Honestly, this story is a mess even before the really awful CSO (green screen) kicks in. It's an awful travesty, and my god do I loathe this story.


So let's get to it!


Part 1:

Sigh. This is how best I can sum this up: You know you're in for a rough time when the first episode is slow, boring, and meandering and it can't even come up with twenty two minutes of material.

So there's that. Not an encouraging notion.

Nor is it an encouraging opener. I know I like to ramble on and on about the cool things and the exciting things or the provocative things, the things that make me think or question or examine Doctor Who through a much larger and wider lens, but this is just one of those stories that does not do that, or, if it does, it doesn't make such an examination easy AND on top of that, it definitely doesn't come through illuminating the show in a positive light.

But alas I shall try. Sigh.

The one thing that stands out to me in this part more than anything is the sheer lack of.... anything. It feels like it's far beyond anyone to attempt to contribute anything inspiring to this story. I mean, honestly? Who's even trying here? Be honest. Tom Baker's turning in a substandard performance. The guest cast is a whole manner of panto and far from believable. The spaceship set is completely empty, boring, and uninspired (is the bridge a couch that sits in a circle?). The costumes look completely phoned in. The music is nothing special to sing home about. The direction is adequate. The lighting is... lit.

It's a constant, running theme or whatever that's running through this episode. It's just BORING.

I mean, seriously. This story aired in 1978. That's one year after Star Wars. And fine, that's not enough time to produce some Star Wars inspired storylines or effects or anything like that. But this is seriously, honestly fucking pathetic. There's literally no pace to this episode so far so I'm left feeling like I wasted twenty minutes on a story that literally hasn't even started yet. And your final sequence leading into the cliffhanger is the crew SITTING ON A COUCH watching ROCKS FALL onto their ship. Is there anything more BORING and UNCINEMATIC? I mean, maybe it's a British humour thing, where the world is ending, you're in certain danger, so you SIT THERE?

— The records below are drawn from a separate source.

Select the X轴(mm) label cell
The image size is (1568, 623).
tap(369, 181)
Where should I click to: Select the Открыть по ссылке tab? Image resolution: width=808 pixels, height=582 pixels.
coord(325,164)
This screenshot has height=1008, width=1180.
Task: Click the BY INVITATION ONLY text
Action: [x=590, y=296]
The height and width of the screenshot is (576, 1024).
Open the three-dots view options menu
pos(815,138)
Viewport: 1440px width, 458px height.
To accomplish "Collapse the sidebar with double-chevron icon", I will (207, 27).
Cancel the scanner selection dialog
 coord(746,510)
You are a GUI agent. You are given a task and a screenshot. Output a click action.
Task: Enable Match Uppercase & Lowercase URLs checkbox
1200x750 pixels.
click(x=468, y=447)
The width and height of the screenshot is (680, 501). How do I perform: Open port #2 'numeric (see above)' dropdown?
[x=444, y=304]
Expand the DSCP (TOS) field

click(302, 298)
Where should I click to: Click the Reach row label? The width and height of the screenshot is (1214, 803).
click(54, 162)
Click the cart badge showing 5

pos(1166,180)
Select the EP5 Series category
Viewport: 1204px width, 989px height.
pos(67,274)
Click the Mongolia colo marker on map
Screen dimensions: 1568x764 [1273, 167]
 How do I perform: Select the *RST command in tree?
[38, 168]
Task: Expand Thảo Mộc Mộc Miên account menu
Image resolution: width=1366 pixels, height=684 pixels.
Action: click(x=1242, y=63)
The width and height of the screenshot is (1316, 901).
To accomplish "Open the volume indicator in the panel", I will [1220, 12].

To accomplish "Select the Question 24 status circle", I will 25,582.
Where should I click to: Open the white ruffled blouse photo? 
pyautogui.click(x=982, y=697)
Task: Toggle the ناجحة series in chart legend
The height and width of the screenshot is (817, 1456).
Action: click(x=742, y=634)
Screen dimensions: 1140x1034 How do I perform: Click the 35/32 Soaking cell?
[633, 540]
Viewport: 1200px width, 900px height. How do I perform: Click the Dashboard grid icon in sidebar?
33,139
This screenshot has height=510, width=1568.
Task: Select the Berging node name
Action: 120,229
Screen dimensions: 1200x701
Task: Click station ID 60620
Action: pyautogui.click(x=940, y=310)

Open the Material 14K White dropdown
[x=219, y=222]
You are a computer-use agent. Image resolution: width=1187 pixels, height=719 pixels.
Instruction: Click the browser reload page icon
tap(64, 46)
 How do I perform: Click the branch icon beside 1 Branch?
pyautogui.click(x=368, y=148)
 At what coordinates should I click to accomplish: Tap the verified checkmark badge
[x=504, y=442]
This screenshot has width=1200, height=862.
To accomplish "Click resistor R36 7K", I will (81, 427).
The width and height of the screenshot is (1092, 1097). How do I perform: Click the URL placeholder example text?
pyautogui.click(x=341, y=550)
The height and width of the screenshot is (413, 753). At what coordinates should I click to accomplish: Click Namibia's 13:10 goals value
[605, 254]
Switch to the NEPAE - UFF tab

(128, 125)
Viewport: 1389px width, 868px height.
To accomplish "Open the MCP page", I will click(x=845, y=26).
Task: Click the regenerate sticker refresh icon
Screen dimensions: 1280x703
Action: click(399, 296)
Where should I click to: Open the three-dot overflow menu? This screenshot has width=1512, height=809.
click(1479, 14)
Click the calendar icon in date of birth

Come on. I defy anyone to say that that sorta thing is good. It's inherently undramatic. If The Doctor can't be bothered to be bothered by crushing death by rocks, why in the frakking world should we?

Really, this comes right back to the writing. And I know I sound like a broken record because I'm constantly harping on it, but if I'm not right? Tell me I'm not. I beg you, because this is not good writing. It's just not. It's inherently undramatic and cop-outty. Leela is written at EVERYONE'S throats (which is so not Leela). There's big sci-fi ideas but no conflict of which to speak. Where's the conflict? What even HAPPENS in this story? They spiral around a nebula. They spiral some more. They spiral some more. They're sucked in and start gravitating rocks towards them. That's ALL that happens. And it's not even done believably or like anyone putting on the show is even convinced that any of this is happening.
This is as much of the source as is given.